# SUPPLIED DATA:
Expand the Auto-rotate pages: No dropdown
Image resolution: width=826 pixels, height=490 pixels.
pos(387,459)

--

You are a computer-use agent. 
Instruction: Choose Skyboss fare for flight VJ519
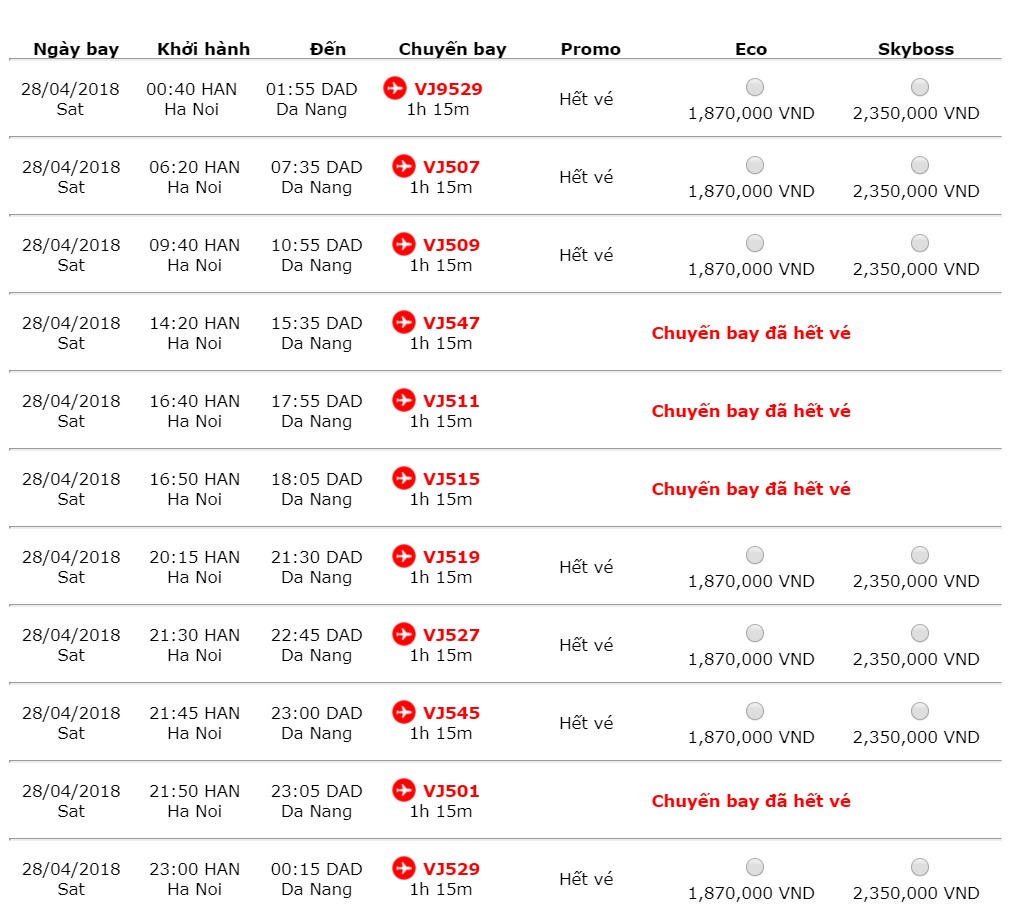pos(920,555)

# WHAT TO WORK ON:
Starting with the line that contains "You are a computer-use agent." and going on through the line that contains "pos(920,555)", lay out the material above as a two-column CSV with the headers text and answer. Put each in one quoted field, replace line breaks with spaces, and leave out the picture.

# WRITTEN REPLY:
text,answer
"You are a computer-use agent. Instruction: Choose Skyboss fare for flight VJ519","pos(920,555)"